Jones Act can be waived pursuant to a law enacted in 1950. Jones Act Waivers can be granted in either of two ways:

  • by the Secretary of Defense: Secretary of Defense finds it necessary in the interest of national defense.
  • by the Secretary of the Department of Homeland Security (because Customs and Border Protection is responsible for administering navigation laws): Secretary of the Department of Homeland Security finds it is necessary in the interest of national defense and following a determination by United States Maritime Administration that qualified S.-flag ships are unavailable. Only a few voyage related waivers of the Jones Act have been granted over time, and Customs and Border Protection has indicated that waivers cannot be issued solely for economic reasons.

For example, Jones Act was waived for short periods of time following each of Hurricanes Katrina, Rita and Sandy and for a number of voyages relating to the release of crude oil from the Strategic Petroleum Reserve in 2011.

Jones Act can be waived for small passenger ships which carry no more than 12 passengers. United States Maritime Administration has authority to permit foreign built small passenger ships for hire to operate in the United States Jones Act restricted trade provided employment of the passenger ship that does not adversely affect United States shipyards or the business of a ship constructed in the United States.

Jones Act does extend offshore to certain places. United States Jones Act applies within United States territorial waters, 3 nm (nautical miles) from the shoreline, such that the movement of any goods between such waters and a United States port or other point in the United States is considered a Jones Act movement. For example, the recovery of spilled oil on the surface of the water within the territorial waters which is then brought to a United States port for disposal is a Jones Act movement.

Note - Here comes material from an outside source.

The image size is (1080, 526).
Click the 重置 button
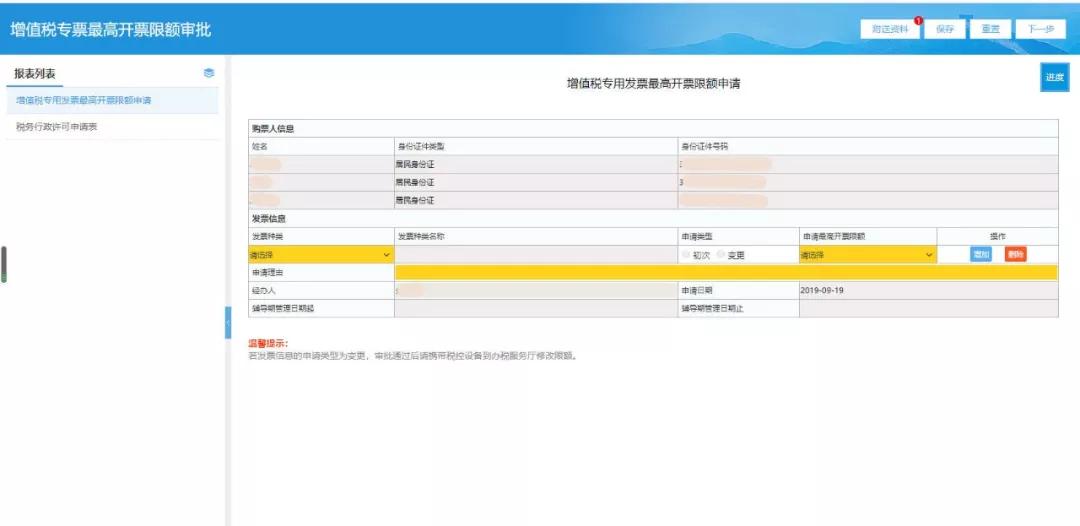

Jones Act applies to anything temporarily or permanently affixed to the United States outer continental shelf within the meaning of the Outer Continental Shelf Lands Act of 1953 (OCSLA). Hence, United States Jones Act applies to the transportation of pipe, drilling mud, parts and other items from United States ports to drill rigs in the United States Gulf of Mexico.

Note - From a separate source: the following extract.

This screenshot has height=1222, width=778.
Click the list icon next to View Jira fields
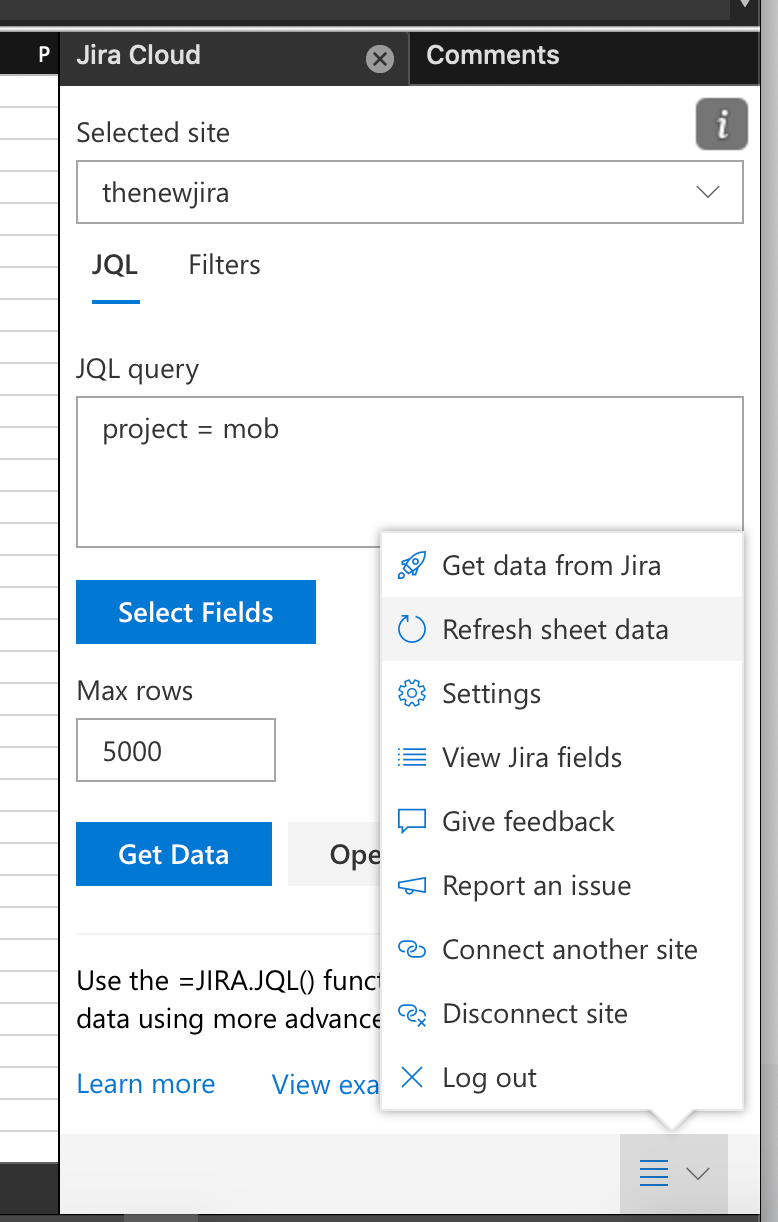(x=413, y=757)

United States Department of Homeland Security’s sub division Customs and Border Protection, maintains an active database government web page, relating to many customs and trade matters, including Jones Act matters. Customs and Border Protection rulings have limited precedential effect, but nevertheless provide guidance on the application of the Jones Act.

It is not clear whether the Jones Act applies to offshore alternative energy projects such as wind farms because Outer Continental Shelf Lands Act of 1953 (OCSLA) appears to be limited to oil and gas activity and Outer Continental Shelf Lands Act of 1953 (OCSLA) is the only statutory basis for considering places outside United States territorial waters to be points in the United States for purposes of the Jones Act.

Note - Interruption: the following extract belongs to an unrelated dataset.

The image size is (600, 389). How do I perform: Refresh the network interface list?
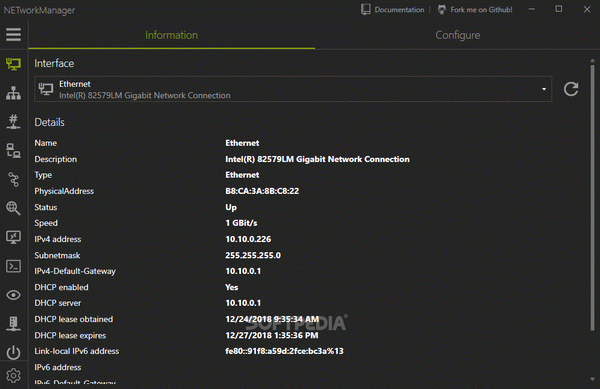coord(571,89)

Cruise to Nowhere is a term indicating a passenger cruise that begins and ends at the same point in the United States. Customs and Border Protection has determined that such a cruise is not covered by the Passenger Ship Services Act so long as the ship leaves United States territorial waters because the passengers embark and disembark at the same place in the United States.

Marine Highway is a term employed in statute and by the United States Maritime Administration to denote a domestic maritime route that parallels a landside highway. Movement of cargo by sea along the east coast of the United States is the marine highway equivalent of I95 (Interstate 95) which connects Maine to Florida. It has been promoted the adoption of measures to encourage marine highways as a way to alleviate landside congestion and for other policy reasons. Marine highways are an offshoot of a similar concept termed short sea shipping.

Fair Inference Rule is adopted by the United States Maritime Administration, but not adopted by the United States Coast Guard, to the effect that a ship owner can show compliance with the United States citizenship 75% beneficial ownership requirement by virtue of showing that at least 95% of the addresses of its shareholders are in the United States. Fair Inference Rule is derived from a 1936 Federal District Court Case (Collier Advertising Services v. Hudson River Day Line).